[Pixel coordinate grounding data]
>>
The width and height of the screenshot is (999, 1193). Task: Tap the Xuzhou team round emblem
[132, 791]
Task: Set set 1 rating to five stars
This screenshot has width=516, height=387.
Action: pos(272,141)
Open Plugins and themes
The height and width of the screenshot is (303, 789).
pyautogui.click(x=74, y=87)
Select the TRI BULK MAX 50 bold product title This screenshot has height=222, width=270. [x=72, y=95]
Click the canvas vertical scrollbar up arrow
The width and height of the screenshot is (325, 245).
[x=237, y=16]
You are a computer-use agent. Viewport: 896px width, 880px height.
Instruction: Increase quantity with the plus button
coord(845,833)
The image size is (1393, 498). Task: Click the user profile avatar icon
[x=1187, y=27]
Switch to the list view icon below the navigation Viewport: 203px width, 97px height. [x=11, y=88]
<<
>>
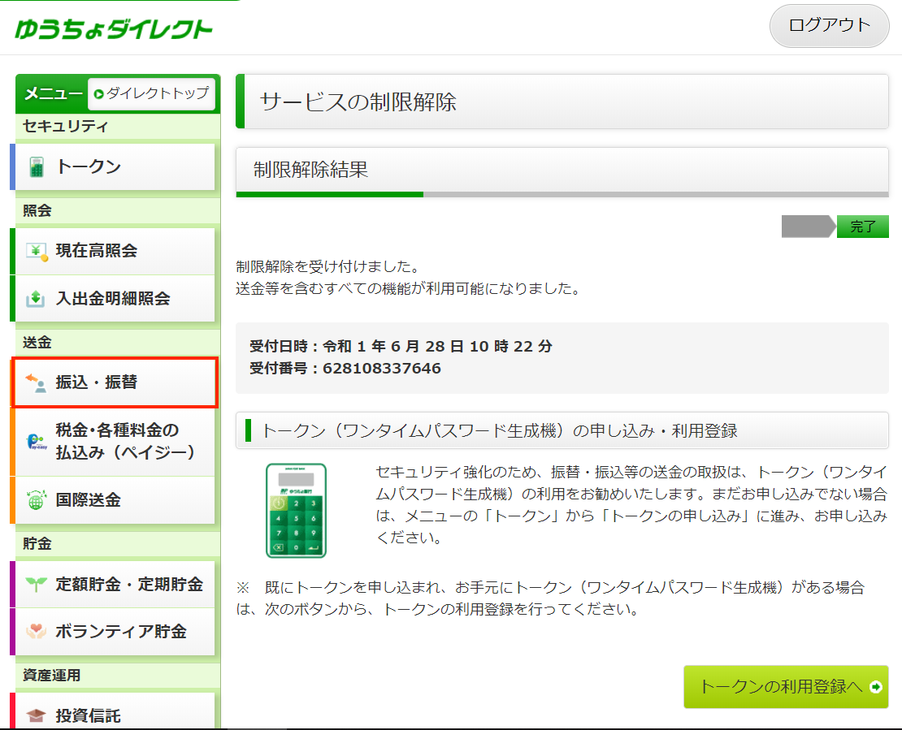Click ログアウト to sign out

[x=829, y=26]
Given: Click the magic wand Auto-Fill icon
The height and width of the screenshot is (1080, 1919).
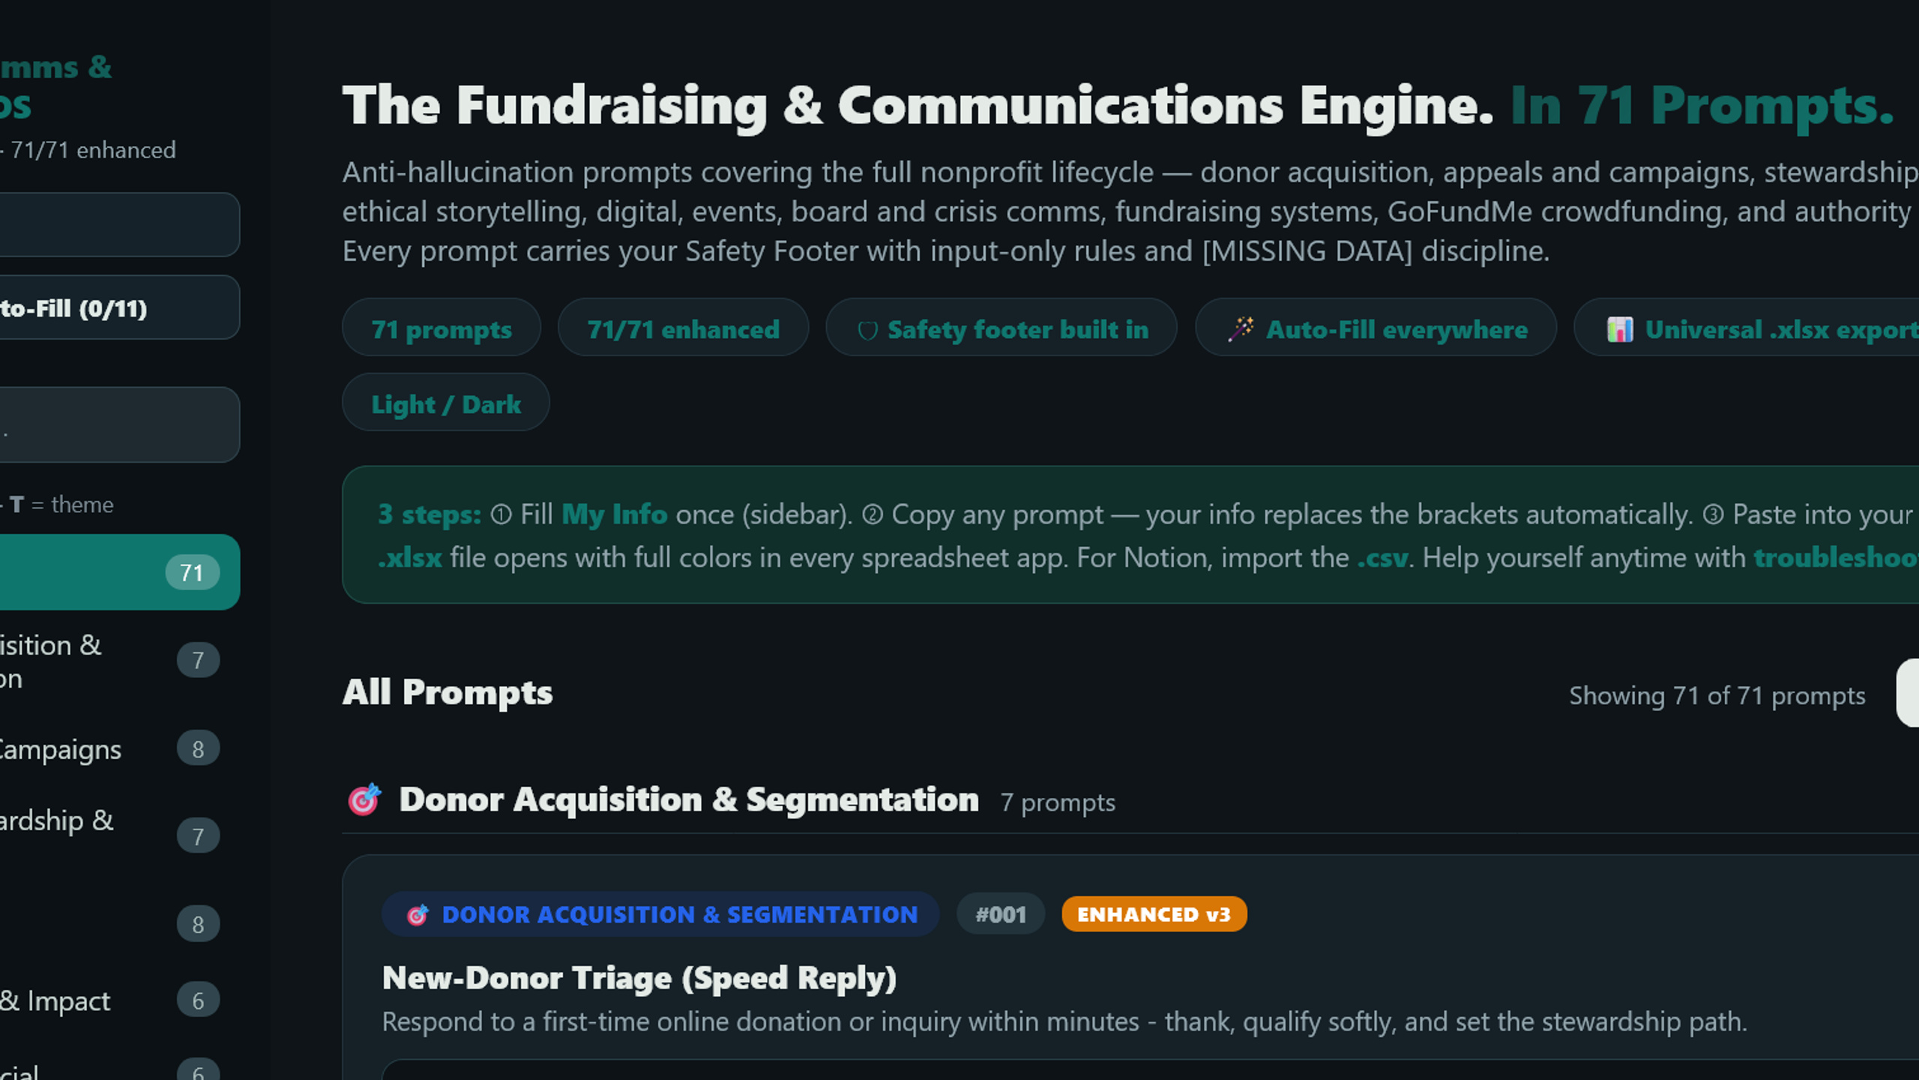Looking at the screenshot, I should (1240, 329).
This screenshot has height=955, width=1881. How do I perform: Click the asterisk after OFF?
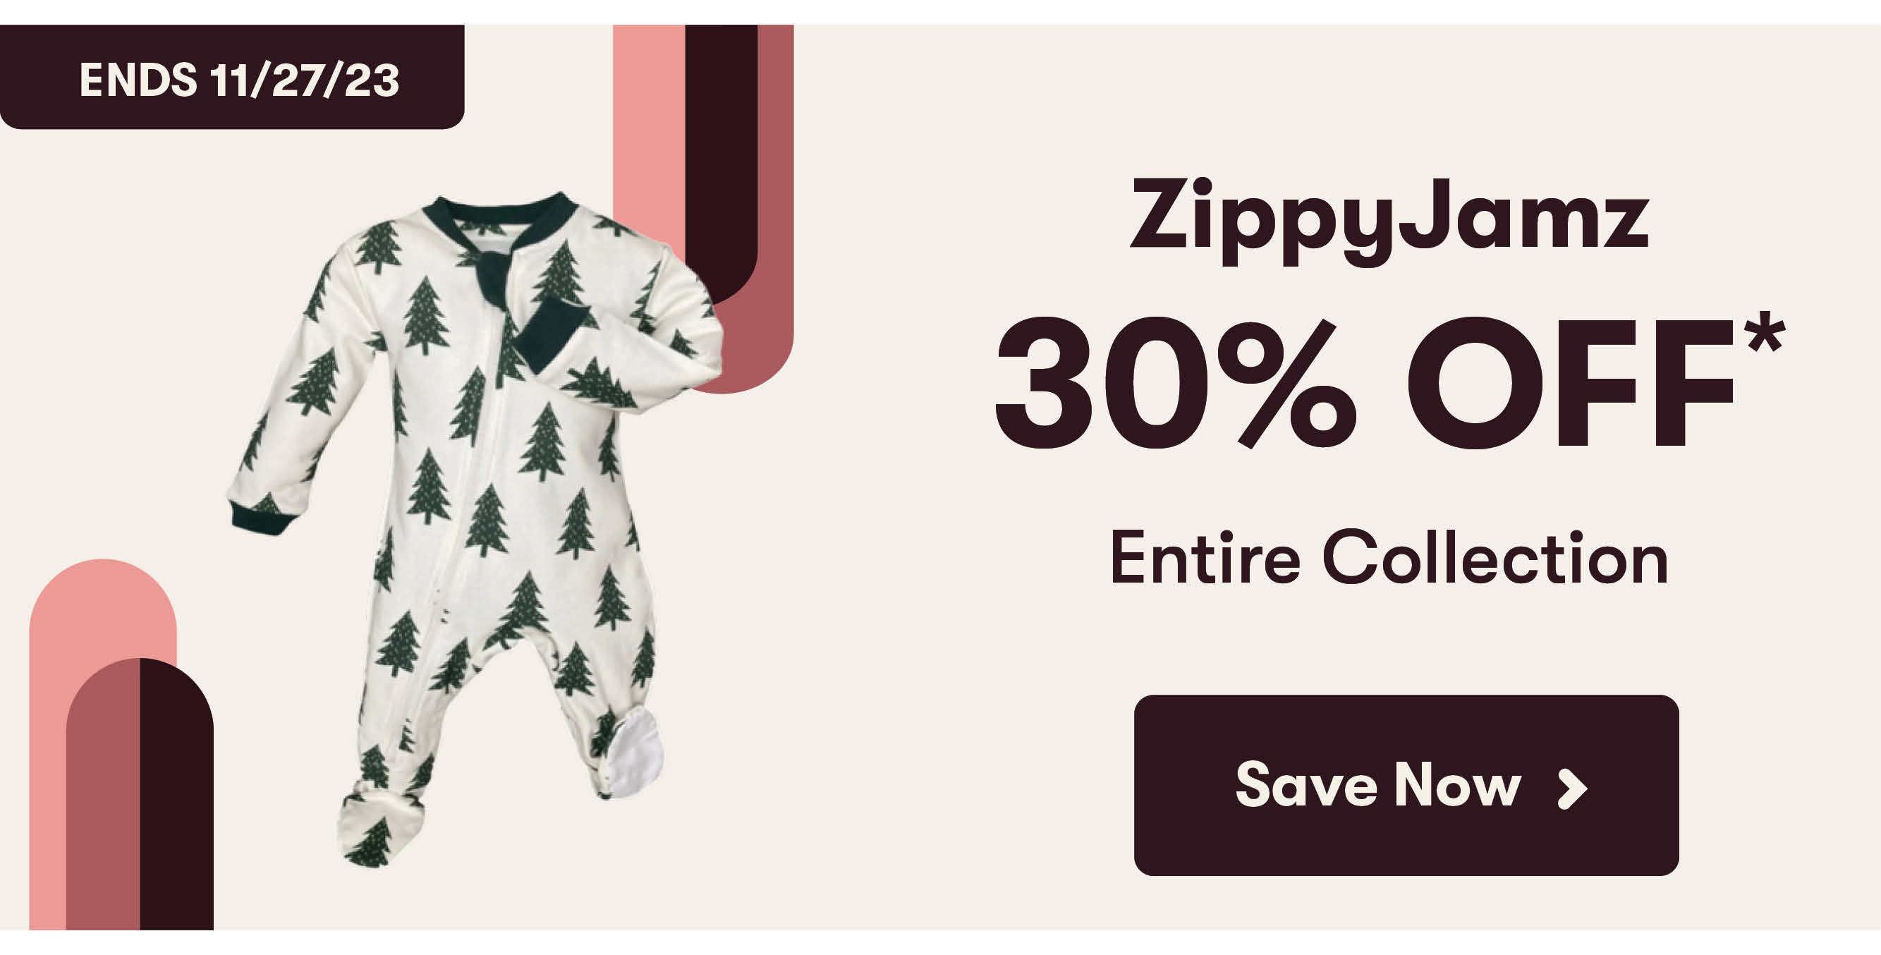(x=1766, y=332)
<<
# [WORK TO BE COMPLETED]
Given the data above, transcribe exactly the lines from the one containing "The width and height of the screenshot is (999, 1193)." down to the one containing "Select the TRI", and no others.

# [TASK SOLUTION]
The width and height of the screenshot is (999, 1193). Task: Tap the Xuzhou team round emblem
[132, 791]
Task: Set set 1 rating to five stars
This screenshot has width=516, height=387.
Action: pos(272,141)
Open Plugins and themes
The height and width of the screenshot is (303, 789).
pyautogui.click(x=74, y=87)
Select the TRI BULK MAX 50 bold product title This screenshot has height=222, width=270. [x=72, y=95]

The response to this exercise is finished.